== Text excerpt

Hello,
On 18 Jan 2022, at 21:10, Peter Müller peter.mueller@ipfire.org wrote:
Hello nusenu, hello Michael,
Since you apparently don't like this data source and I always thought RIPEstat has pretty good data quality: Would you mind sharing your opinion on this?
sorry for not replying on this sooner. Actually, I do not like or dislike RIPEstat; I just did not have sufficient time to made myself an educated opinion on this.
At the moment, things are quite packed on my end, but that will hopefully over at the beginning of February. So, this is not forgotten or silently discarded, but just a very tardy reply due to my "load average"...
@Peter: Do you want to look into extracting information from this?
Yes.
Without looking at the amount of queries we'd probably need to do: Do you think this makes sense while running the location-importer, or should this become a dedicated script, which we can run in the background all the time, so it won't slow down the daily generation of the actual database.
In case of the latter, we could actually do some scraping on the ARIN AS names, too. Since we keep track of their source, this should not be too hard, and if we get some more human-readable names for some of them, it might be worth the effort.
I thought we were talking about parsing an HTML table. That should not be a process that is either complicated nor something I would call scraping.
Scraping is what I would consider sending one request per piece of information you would want to obtain and this is always a bad idea. It is slow, it has a lot of overhead on our side and of course on the server side - this is not what a good citizen of the internet would do. So I would be against this. Most places have this excluded in their t&cs for exactly this reason.
-Michael
Thanks, and best regards, Peter Müller

====
== Material provided

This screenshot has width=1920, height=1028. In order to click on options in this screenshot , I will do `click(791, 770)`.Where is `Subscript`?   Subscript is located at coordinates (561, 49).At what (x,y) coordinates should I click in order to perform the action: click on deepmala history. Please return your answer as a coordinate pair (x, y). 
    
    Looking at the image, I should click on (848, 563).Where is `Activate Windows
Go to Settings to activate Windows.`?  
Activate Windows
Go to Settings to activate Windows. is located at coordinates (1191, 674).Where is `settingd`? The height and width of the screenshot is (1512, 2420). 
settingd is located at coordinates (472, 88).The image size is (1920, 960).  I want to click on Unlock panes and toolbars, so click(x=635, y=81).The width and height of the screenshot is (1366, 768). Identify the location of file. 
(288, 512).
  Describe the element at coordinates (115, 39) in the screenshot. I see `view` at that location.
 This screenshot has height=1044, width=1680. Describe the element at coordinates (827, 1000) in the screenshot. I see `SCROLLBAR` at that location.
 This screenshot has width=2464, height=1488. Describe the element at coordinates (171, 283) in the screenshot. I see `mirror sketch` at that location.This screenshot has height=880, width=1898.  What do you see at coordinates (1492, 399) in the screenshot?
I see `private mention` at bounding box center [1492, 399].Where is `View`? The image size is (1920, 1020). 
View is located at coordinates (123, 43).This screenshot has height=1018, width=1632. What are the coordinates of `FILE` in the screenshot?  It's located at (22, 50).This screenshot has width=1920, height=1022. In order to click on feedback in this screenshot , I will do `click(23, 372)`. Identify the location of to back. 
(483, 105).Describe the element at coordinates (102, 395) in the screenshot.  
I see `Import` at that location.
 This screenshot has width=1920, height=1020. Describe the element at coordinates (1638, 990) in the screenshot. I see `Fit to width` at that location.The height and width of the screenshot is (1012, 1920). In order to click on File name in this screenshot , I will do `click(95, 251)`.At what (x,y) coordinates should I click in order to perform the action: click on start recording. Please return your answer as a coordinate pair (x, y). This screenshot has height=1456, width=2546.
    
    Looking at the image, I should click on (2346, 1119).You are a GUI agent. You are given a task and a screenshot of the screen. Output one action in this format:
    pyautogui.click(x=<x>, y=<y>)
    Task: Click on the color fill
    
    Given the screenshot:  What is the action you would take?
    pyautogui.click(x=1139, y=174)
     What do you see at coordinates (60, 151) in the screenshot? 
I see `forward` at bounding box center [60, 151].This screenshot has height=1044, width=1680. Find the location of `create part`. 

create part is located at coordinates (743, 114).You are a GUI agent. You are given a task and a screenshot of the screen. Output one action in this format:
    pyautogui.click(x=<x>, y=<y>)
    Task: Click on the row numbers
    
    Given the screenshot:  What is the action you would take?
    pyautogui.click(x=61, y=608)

====

- _Instruction 1_: Transcribe the part of the RIPEstat thread from "Without looking at" to "worth the effort.".
- _Instruction 2_: Condense the paragraph of the RIPEstat thread that begins "Scraping is what I would consider" into a short bulleted list that keeps its main points.

- _Correct answer 1_:
Without looking at the amount of queries we'd probably need to do: Do you think this makes sense while running the location-importer, or should this become a dedicated script, which we can run in the background all the time, so it won't slow down the daily generation of the actual database.
In case of the latter, we could actually do some scraping on the ARIN AS names, too. Since we keep track of their source, this should not be too hard, and if we get some more human-readable names for some of them, it might be worth the effort.

- _Correct answer 2_:
- Scraping means sending one request for each piece of information wanted.
- It is always a bad idea: slow, with a lot of overhead on both the requesting side and the server side.
- A good citizen of the internet would not do it, so the writer is against it.
- Most places forbid it in their terms and conditions for this reason.